PR status as of 2025-06-19:

Implement @mtlprintf and friends using os_log

TODO:

  • Printing of floats does not work since they will be converted to doubles due to the vararg calling convention which will be caught by our IR checker
  • Version check the @mtlprintf macro
  • Add tests
  • Capturing and logging are mutually exclusive

depends on: JuliaGPU/GPUCompiler.jl#630
notify: #226

@tgymnich tgymnich self-assigned this Sep 16, 2024
@tgymnich tgymnich marked this pull request as ready for review September 16, 2024 12:12
@tgymnich
Copy link
Member Author

@maleadt Any idea how we can implement the version check for the @mtlprintf macro? I know we could check the air version inside the kernel but I'd like to avoid that.

Also can we get rid of the double check in check_ir?

@christiangnrd
Copy link
Member

Would it be worth benchmarking the performance difference between having logging active vs not?

@tgymnich
Copy link
Member Author

tgymnich commented Sep 17, 2024

Would it be worth benchmarking the performance difference between having logging active vs not?

@christiangnrd Sure. I don't expect there to be much overhead besides allocation of the log buffer and checking it for logs after running a kernel. But we might want to look into only conditionally adding MTLLogState since logging also prevents GPU frame capture.

@christiangnrd christiangnrd mentioned this pull request Sep 17, 2024
2 tasks
@maleadt
Copy link
Member

maleadt commented Sep 17, 2024

@maleadt Any idea how we can implement the version check for the @mtlprintf macro? I know we could check the air version inside the kernel but I'd like to avoid that.

Given that the macro expands way to early, I don't think there's anything we can do but checking in the kernel. Why are you opposed to that? GPUCompiler.jl has infrastructure to optimize those checks away, see e.g. how CUDA.jl exposes the device capability and PTX ISA version to the kernel.

@tgymnich
Copy link
Member Author

We could also wrap the macro and accompanying functions in if Metal.macos_version() >= v"15".

@christiangnrd
Copy link
Member

christiangnrd commented Sep 18, 2024

If we do that we should have definitions in both cases and give an informative error if Metal.macos_version() < v"15".

@maleadt
Copy link
Member

maleadt commented Sep 18, 2024

Actually, looks like I provided the run-time queries already:

@device_function @inline metal_version() = SimpleVersion(metal_major(), metal_minor())
@device_function @inline air_version() = SimpleVersion(air_major(), air_minor())

So we can just use that in the generated code, generating an error when emitting code for an older platform. That of course depends on #416 for meaningful reporting, but we'll get there.

I'd rather not simply check based on the macOS version during macro expansion, since we might want to target older Metal versions than the system supports.

Copy link
Member

@christiangnrd christiangnrd left a comment

Choose a reason for hiding this comment

The reason will be displayed to describe this comment to others. Learn more.
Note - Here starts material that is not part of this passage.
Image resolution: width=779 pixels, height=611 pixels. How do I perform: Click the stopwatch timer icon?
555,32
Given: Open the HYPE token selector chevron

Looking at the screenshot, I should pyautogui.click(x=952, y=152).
Looks good! However do you know what's causing the tests to hang?

@tgymnich
Copy link
Member Author

tgymnich commented Sep 19, 2024

Looks good! However do you know what's causing the tests to hang?

@christiangnrd The hangs are caused by this one line:

@print_and_throw "@mtlprintf requires Metal 3.2 (macOS 15) or higher"

@christiangnrd
Copy link
Member

christiangnrd commented Sep 21, 2024

@maleadt Could we have one of the Apple Silicon runners upgraded to Sequoia so the output tests don't get ignored? Edit: All the runners are running 13.3.1. Should we also have one on macOS 14?
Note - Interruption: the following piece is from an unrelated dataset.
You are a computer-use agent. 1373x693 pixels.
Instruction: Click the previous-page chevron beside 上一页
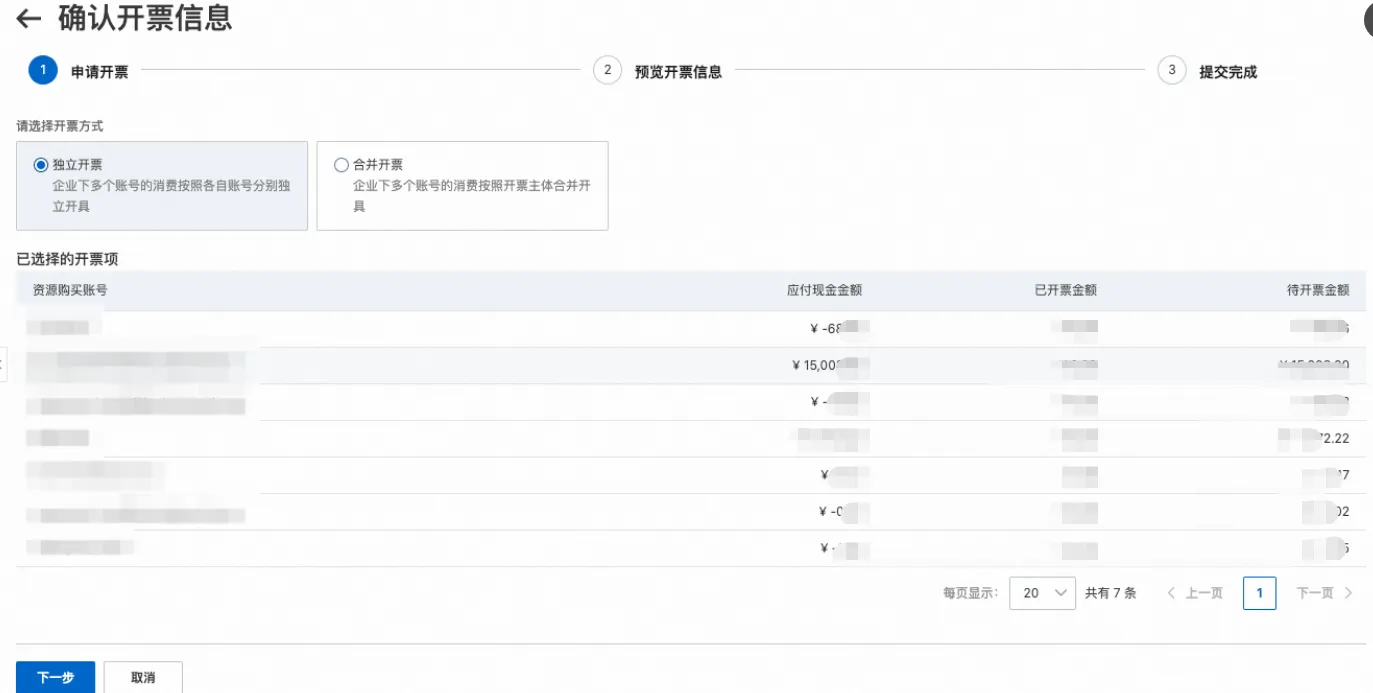pyautogui.click(x=1170, y=592)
I would also like to see #420 merged first (with benchmarks run on macOS 15) to see how big the impact of enabling logging is.

@tgymnich
Copy link
Member Author

@christiangnrd I recently made changes so that logging (e.g. MTLLogState and friends) is only enabled whenever we actually use the feature.

@christiangnrd
Copy link
Member

Just pushed a whitespace-only formatting commit

@christiangnrd
Copy link
Member

@christiangnrd I recently made changes so that logging (e.g. MTLLogState and friends) is only enabled whenever we actually use the feature.
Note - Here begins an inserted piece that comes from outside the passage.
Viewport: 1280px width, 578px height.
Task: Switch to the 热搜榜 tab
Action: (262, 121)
In that case I still think we should be able to test on macOS 15, but I think we should merge this as soon as it's ready.

@maleadt
Copy link
Member

maleadt commented Sep 23, 2024

I've upgraded one of the workers to macOS 15:
image

See the macos_version tag which can be used to select on this.

@maleadt
Copy link
Member

maleadt commented Feb 6, 2025

How is this not blocked by #433 anymore?

@tgymnich
Copy link
Member Author

tgymnich commented Feb 7, 2025

@maleadt #433 is still an issue on some older devices.
However the main issue with this PR (mentioned here: #418 (comment)) can be resolved by using Core.print instead of Base.print in the command buffer callback.

@maleadt
Copy link
Member

maleadt commented Feb 10, 2025

However the main issue with this PR (mentioned here: #418 (comment)) can be resolved by using Core.print instead of Base.print in the command buffer callback.

I'm having a hard time understanding that. If switching to a non-yielding print fixes the issue, it implies we were running into #532. But that doesn't match you mentioning 100% GPU usage in #433?

@christiangnrd
Copy link
Member

FWIW I can replicate the hang but not the 100% GPU usage mentioned in #433.

Comment on lines +281 to +283
@static if !is_macos(v"15.0.0")
error("Logging is only supported on macOS 15 or higher")
end
Copy link
Member

Choose a reason for hiding this comment

The reason will be displayed to describe this comment to others. Learn more.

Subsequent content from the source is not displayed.